Ripkens’ Weg zum Stammzellenkurier – Ehrenamtlich neue Lebenschancen überbringen
Ripkens ist früh mit dem Thema Blutkrebs in Berührung gekommen, als ein Nachbarsjunge an Leukämie erkrankte und früh verstarb. Eine passende Spende wurde nicht gefunden. Jahrzehnte später, während des Studiums, erfuhr er von der Aufgabe als Stammzellenkurier und bewarb sich. „Hier schloss sich der Kreis zu meinem Kindheitsfreund. Ich hoffe durch den Transport möglicherweise lebensrettender Stammzellenspenden etwas dazu beizutragen, dass solche Schicksale vermieden werden können.“
Seine Botschaft: „Blutkrebs kann jeden treffen. Ich kann nur jedem raten, sich typisieren zu lassen. Die wahren Helden sind nämlich die Spender, ich agiere nur als Undercover-Bote“. Gerade junge Menschen sind aufgerufen sich bei der DKMS zu registrieren. Sie würden besonders oft für eine Stammzellentnahme infrage kommen, sagt Simone Henrich, Sprecherin der DKMS. Vergangenes Jahr vermittelte die DKMS 8300 Stammzellspenden, 75 Prozent davon wurden von Kurieren ins Ausland transportiert.
Zeitgleich verzeichnete die DKMS mehr als 400.000 neue Registrierungen in Deutschland. „Das ist zunächst sehr erfreulich, aber gleichzeitig sind etwa 125.000 Personen aufgrund des Alters aus der Datei ausgeschieden. Mit 61 Jahren und älter kommt man für eine Spende nicht mehr infrage“, sagt Henrich. Für 2024 erwarte die DKMS, dass weitere 135.000 Registrierte betroffen sein werden. „Wir appellieren an die gesamte Bevölkerung“, sagt Henrich. Indem man sich typisieren lasse, könne man einem Leukämie-Patienten eine neue Chance auf Leben ermöglichen.

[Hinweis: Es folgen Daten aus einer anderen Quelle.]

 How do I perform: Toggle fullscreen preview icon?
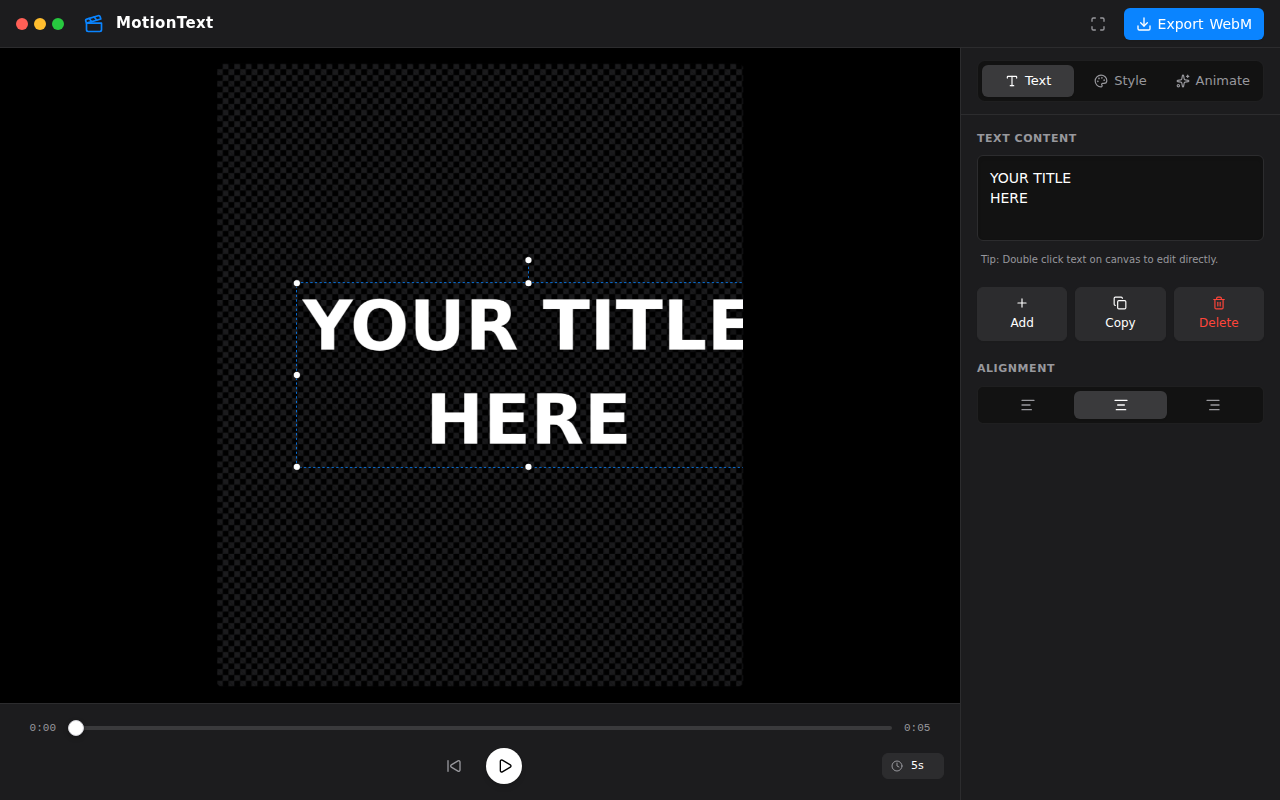(x=1098, y=24)
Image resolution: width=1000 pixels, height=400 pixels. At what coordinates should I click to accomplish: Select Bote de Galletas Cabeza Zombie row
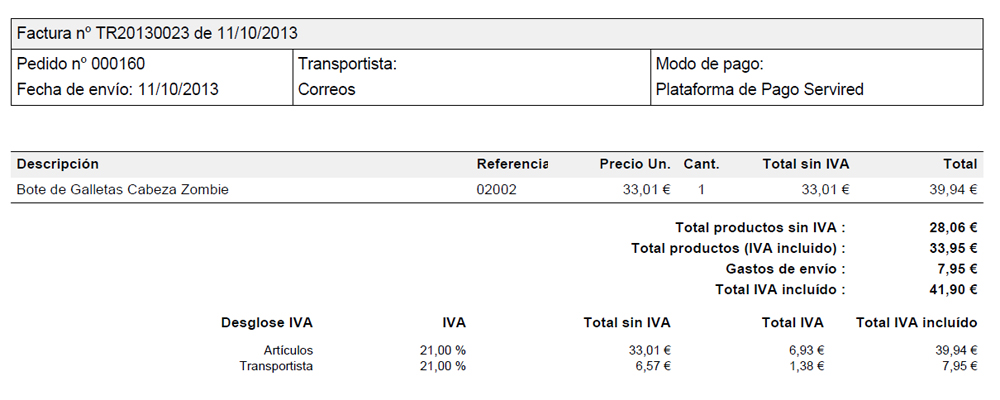(497, 189)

Viele Menschen hätten immer noch Angst, eine Spende abzugeben, sagt Ripkens. Dabei sei der Aufwand überschaubar. Meist können die Stammzellen aus dem Blut gewonnen werden. Dann könne man sich den Aufwand wie bei einer etwas längeren Blutspende vorstellen. Nur in zehn Prozent der Fälle kommt es zu einer Knochenmarkentnahme. Aber auch hier entspräche die weit verbreitete Vorstellung einer schmerzhaften Entnahme aus dem Rücken nicht der Realität. Tatsächlich werde das Knochenmark aus dem Beckenknochen entnommen.